I see. I am still not sure, though. If I understand correctly, spherical K-means tries to locate centroids on the unit sphere while minimizing a certain functional, and the centroids that I obtain are certainly not of unit size. So, there may still be something wrong.

Moreover, I think the naming choice is misleading. I guess that spherical K-means has its place in the context of neural networks - I am not expert enough to tell - but outside this context, K-means is quite an established name. Maybe it would make sense to rename kmeans to skmeans and implement a standard (Euclidean) k-means as kmeans?

deltheil commented 9 years ago

The results being wrong is bad. I will take a look.

@soumith not so sure you were notified (?) but I made a comment on this PR - an issue would have been better.

I can look at optimizing it further if needed.

Regarding this I had a quick look once answering the question on SO - but I didn't had enough time to look deeper at that. I found that these two loops can be optimized as follow:

diff --git a/kmeans.lua b/kmeans.lua
index 436818c..276e0e4 100644
--- a/kmeans.lua
+++ b/kmeans.lua
@@ -67,17 +67,18 @@ function unsup.kmeans(x, k, niter, batchsize, callback, verbose)
          -- k-means step, on minibatch
          local batch = x[{ {i,lasti},{} }]
          local batch_t = batch:t()
-         local tmp = centroids * batch_t
-         for n = 1,(#batch)[1] do
-            tmp[{ {},n }]:add(-1,c2)
-         end
+         local off = torch.expand(c2, k, m)
+         local tmp = torch.addmm(-1, off, centroids, batch_t)
          local val,labels = max(tmp,1)
          loss = loss + sum(x2[{ {i,lasti} }]*0.5 - val:t())

          -- count examplars per template
          local S = x.new(m,k):zero()
-         for i = 1,(#labels)[2] do
-            S[i][labels[1][i]] = 1
+         assert(S:isContiguous() and labels:isContiguous())
+         local sd = S:data()
+         local ld = labels:data()
+         for i = 0,m-1 do
+            sd[k*i+ld[i]-1] = 1
          end
          summation:add( S:t() * batch )
          counts:add( sum(S,1) )

This gives a huge speed-up on my side (like x 20) on this dataset.
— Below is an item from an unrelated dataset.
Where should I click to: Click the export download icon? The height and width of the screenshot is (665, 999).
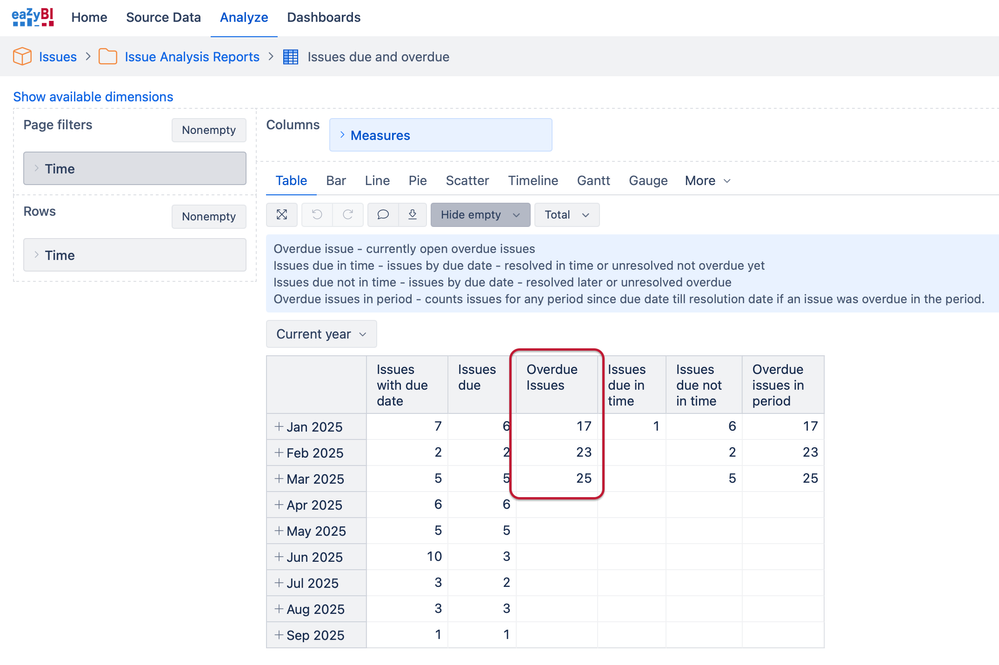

Let me know if you have any feedback or if this can be of interest in terms of PR.

soumith commented 9 years ago

@deltheil if it's the same result and gives a huge speedup, why not. Does it balk at large datasets? (i see a batchSize, so assuming not.). Can you send a PR for this?

deltheil commented 9 years ago

why not [...] Does it balk at large datasets?

Well, I played with the kmeans torch tutorial for which the dataset is larger (500,000 samples, 1,024 centroids and 81-dimensional).

On such data it doesn't make a real difference performance-wise. And with default parameter (batchsize=1,000), for some reason, the memory consumption increases like crazy along iterations unless a manual collectgarbage is performed after each batch (perf. killer) or a smaller batchsize is used (to limit the peak). It sounds a bit clunky...

So I sent a PR for the 1st problem only (#28).

koraykv commented 9 years ago

I think this was fixed in #28 , so closing.